Dos nomes dos Estados (Pará, Paraná, Pernambuco, Paraíba, etc) aos das cidades e municípios (Itaparica, Itabuna, Itacaré, Araraquara, Taubaté, Curitiba, Aracaju, Niterói, etc), as palavras indígenas estão presentes em todos os momentos da nossa vida como se fossem um castigo dos nossos antepassados àqueles que teimam em eliminá-los do nosso imaginário.
Quem, no Brasil, nunca tomou banho num rio (Paraguaçu, Piracicaba, Jiquiriçá, Tietê, etc) ou numa praia (Itapuã, Iracema, Pajuçara, etc) com nome indígena? Ou conhece um bairro (Ipanema, Pituba, Iguatemi, Itaigara, Cambuci, Tatuapé, Jaçanã, etc) ou uma pessoa (Cauby, Janaína, Ubiratã, Jurema, Maíra, etc) com nome de origem indígena?
Pipoca com guaraná
Diariamente convivemos com nomes de objetos, comidas, crendices (você sabia que o Saci é originalmente indígena?), fenômenos naturais, nomes de lugares, de pessoas, espécimes da fauna e da flora, frases feitas e ainda termos de uso geral herdados de nossos antepassados indígenas.
Além disso, há inúmeros casos de verbos híbridos, formados com raízes indígenas — principalmente tupi — e terminações portuguesas.
Usamos em nosso cotidiano palavras como abacaxi, anágua, beiju, cajá, capim, capivara, cipó, guaraná, guri, jacarandá, jacaré, jaguar, jiboia, maracujá, mingau, muriçoca, mutirão, pereba, perereca, peroba, peteca, pindaíba, pipoca, pirarucu, siri, siririca, tabaco, tabaréu, taboca, tipoia, urubu e xexéu.
Apesar da relação ser extensa, elas formam apenas uma diminuta parte da rica e variada linguagem que herdamos dos habitantes originais da terra.
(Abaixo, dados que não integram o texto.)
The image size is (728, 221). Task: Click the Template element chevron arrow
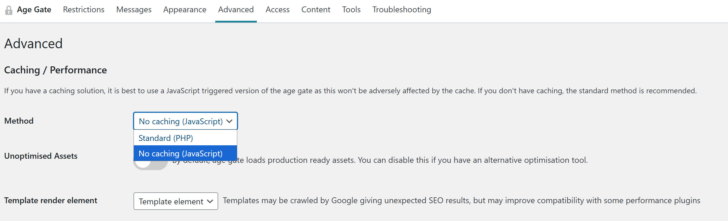(x=210, y=201)
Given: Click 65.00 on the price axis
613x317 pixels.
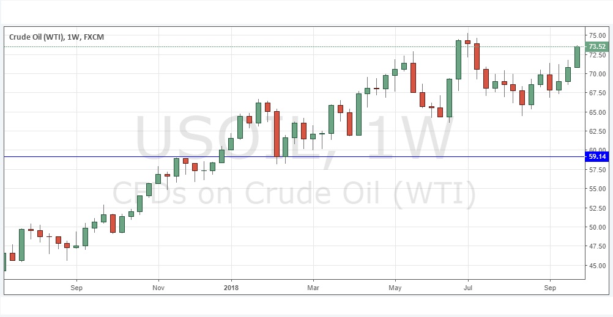Looking at the screenshot, I should (x=596, y=112).
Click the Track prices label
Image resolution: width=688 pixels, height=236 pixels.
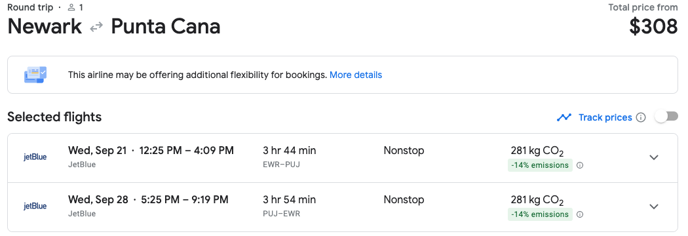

Na realidade, não é possível articular longas conversas em português brasileiro que não tenham palavras originárias do tupi ou de outras línguas indígenas.
Língua geral
Se não fosse o Marquês de Pombal, que em 1758 proibiu o uso do tupi e instituiu o português como língua oficial do Brasil, hoje estaríamos falando tupi ou no mínimo seríamos um país bilíngue. Até então falava-se uma língua aprendida com os índios, o nheengatu, ou língua geral, uma variação do tupi compilada pelos jesuítas.
Estima-se que mais de 10 mil vocábulos em português brasileiro foram herdados da língua geral. Quando os lusitanos chegavam ao Brasil tinham que aprender o nheengatu para se fazerem entender pelos nativos.
Tomando-se como base os critérios estatísticos do IBGE, se a intervenção do Marquês de Pombal não tivesse acontecido estaríamos vivendo atualmente uma situação surrealista: um país com língua, hábitos e costumes indígenas, mas habitado apenas por brancos e negros, como querem nos fazer acreditar.